What are Unsecured Personal Loans and How do They Work?

Personal Loan

In most European countries, applying for a loan and being approved is a quick and easy process that can be completed online. Unsecured personal loans might sound risky and not advantageous from a consumer perspective, but this does not necessarily need to be the case. Unsecured personal loans have many application scenarios and are one of the most common ways that consumers borrow money. This article aims to provide a brief rundown of what these types of loans are, and how they work in practice. There are currently multiple options for consumers, with everything from student loans to legit loans with same-day funding available to those who need some extra disposable income. 

What types of loans are classified as unsecured personal loans? 

Unsecured personal loans are in reality a more technical term for loans that are given without any form of collateral. Instead of relying on the assets of a borrower as security, lenders approve unsecured loans based on borrower creditworthiness. In other words, it gets approved or denied based solely on the credit score of the applicant.
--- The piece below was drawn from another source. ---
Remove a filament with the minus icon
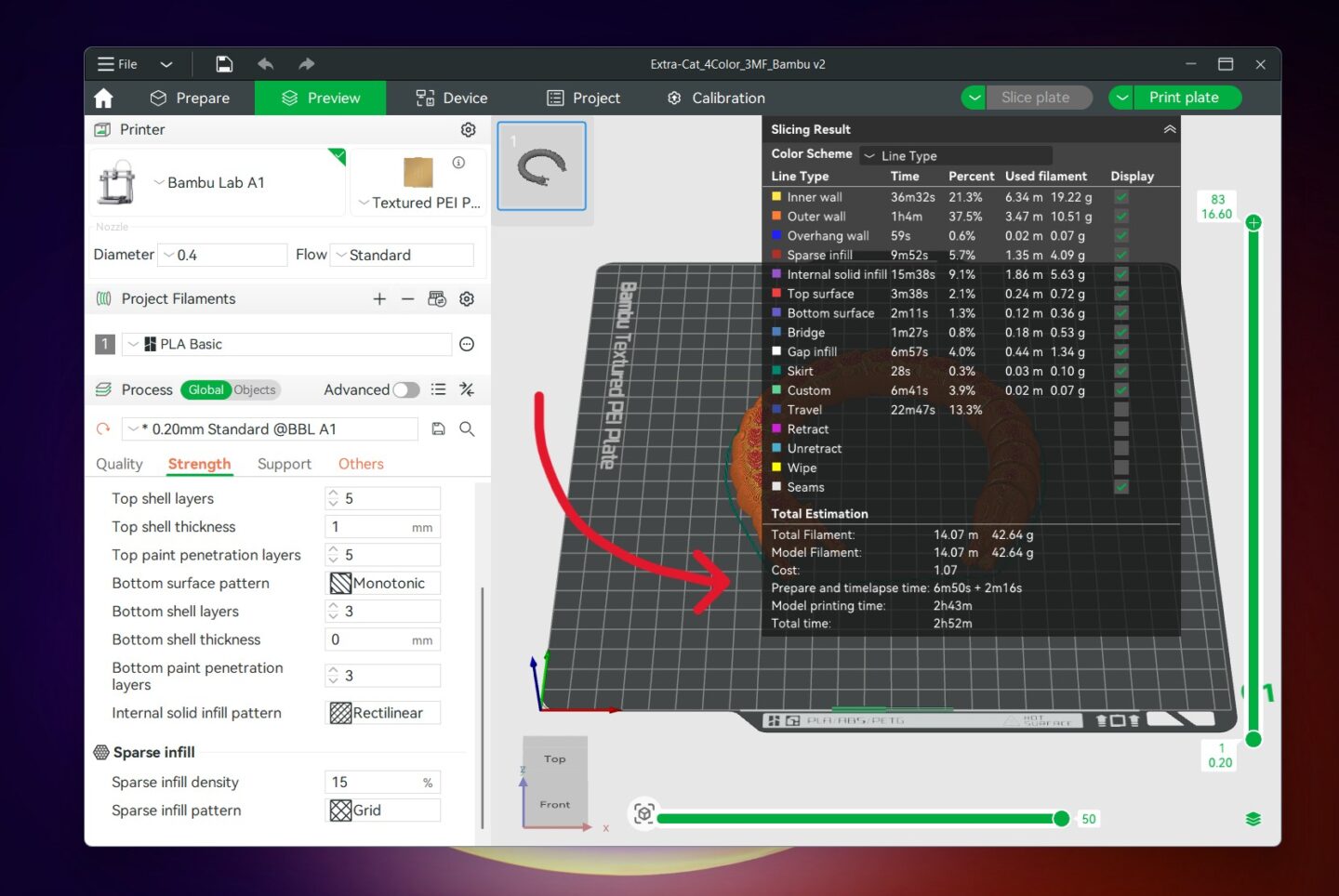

Your credit score can often now be checked for free by a bank without the check itself affecting your score (which was often not the case in the past).

One of the most common forms of unsecured personal loans that exist today is credit cards. Credit cards have always been extremely popular in the US, but are starting to gain more and more traction in Europe. Credit cards can either be issued by a bank or by a credit company, but work in the same basic way regardless of what issuer is chosen. Credit cards offer a lot of flexibility for consumers, but need to be treated responsibly by both the issuer and the user. With one or more credit cards, there is always a risk of a debt spiral occurring, so it is absolutely essential to ensure you do not borrow more than it is possible to pay back.  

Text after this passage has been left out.